**Problem to solve:**
Each record is to be given again without alteration.

**The data:**
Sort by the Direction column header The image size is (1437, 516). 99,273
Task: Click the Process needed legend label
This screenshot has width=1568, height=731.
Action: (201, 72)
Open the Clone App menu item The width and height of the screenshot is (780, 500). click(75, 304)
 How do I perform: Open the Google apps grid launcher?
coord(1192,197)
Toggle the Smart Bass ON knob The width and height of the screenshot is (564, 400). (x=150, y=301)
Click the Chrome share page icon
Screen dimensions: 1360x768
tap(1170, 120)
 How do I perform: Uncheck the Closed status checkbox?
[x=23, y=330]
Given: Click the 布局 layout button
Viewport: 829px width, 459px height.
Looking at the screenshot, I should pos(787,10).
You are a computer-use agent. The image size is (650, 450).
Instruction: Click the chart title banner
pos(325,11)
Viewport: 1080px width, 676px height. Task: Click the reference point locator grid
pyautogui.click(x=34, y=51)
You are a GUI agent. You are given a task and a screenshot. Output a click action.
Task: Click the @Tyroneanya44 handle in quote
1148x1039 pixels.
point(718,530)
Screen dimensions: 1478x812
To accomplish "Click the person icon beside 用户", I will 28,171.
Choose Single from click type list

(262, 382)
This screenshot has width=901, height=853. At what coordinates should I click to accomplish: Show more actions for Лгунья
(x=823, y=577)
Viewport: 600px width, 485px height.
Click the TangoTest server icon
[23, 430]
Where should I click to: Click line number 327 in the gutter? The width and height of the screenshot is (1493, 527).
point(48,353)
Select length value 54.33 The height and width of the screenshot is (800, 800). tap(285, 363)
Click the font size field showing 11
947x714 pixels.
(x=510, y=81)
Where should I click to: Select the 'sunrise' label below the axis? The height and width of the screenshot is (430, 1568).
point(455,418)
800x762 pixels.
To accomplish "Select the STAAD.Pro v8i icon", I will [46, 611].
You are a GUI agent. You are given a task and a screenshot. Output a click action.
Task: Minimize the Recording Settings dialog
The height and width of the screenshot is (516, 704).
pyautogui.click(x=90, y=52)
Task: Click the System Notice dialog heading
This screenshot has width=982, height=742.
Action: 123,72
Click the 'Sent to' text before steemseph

**Completed exercise:**
Sort by the Direction column header The image size is (1437, 516). 99,273
Task: Click the Process needed legend label
This screenshot has width=1568, height=731.
Action: (201, 72)
Open the Clone App menu item The width and height of the screenshot is (780, 500). click(75, 304)
 How do I perform: Open the Google apps grid launcher?
coord(1192,197)
Toggle the Smart Bass ON knob The width and height of the screenshot is (564, 400). (x=150, y=301)
Click the Chrome share page icon
Screen dimensions: 1360x768
tap(1170, 120)
 How do I perform: Uncheck the Closed status checkbox?
[x=23, y=330]
Given: Click the 布局 layout button
Viewport: 829px width, 459px height.
Looking at the screenshot, I should pos(787,10).
You are a computer-use agent. The image size is (650, 450).
Instruction: Click the chart title banner
pos(325,11)
Viewport: 1080px width, 676px height. Task: Click the reference point locator grid
pyautogui.click(x=34, y=51)
You are a GUI agent. You are given a task and a screenshot. Output a click action.
Task: Click the @Tyroneanya44 handle in quote
1148x1039 pixels.
point(718,530)
Screen dimensions: 1478x812
To accomplish "Click the person icon beside 用户", I will 28,171.
Choose Single from click type list

(262, 382)
This screenshot has width=901, height=853. At what coordinates should I click to accomplish: Show more actions for Лгунья
(x=823, y=577)
Viewport: 600px width, 485px height.
Click the TangoTest server icon
[23, 430]
Where should I click to: Click line number 327 in the gutter? The width and height of the screenshot is (1493, 527).
point(48,353)
Select length value 54.33 The height and width of the screenshot is (800, 800). tap(285, 363)
Click the font size field showing 11
947x714 pixels.
(x=510, y=81)
Where should I click to: Select the 'sunrise' label below the axis? The height and width of the screenshot is (430, 1568).
point(455,418)
800x762 pixels.
To accomplish "Select the STAAD.Pro v8i icon", I will [46, 611].
You are a GUI agent. You are given a task and a screenshot. Output a click action.
Task: Minimize the Recording Settings dialog
The height and width of the screenshot is (516, 704).
pyautogui.click(x=90, y=52)
Task: Click the System Notice dialog heading
This screenshot has width=982, height=742.
Action: 123,72
Click the 'Sent to' text before steemseph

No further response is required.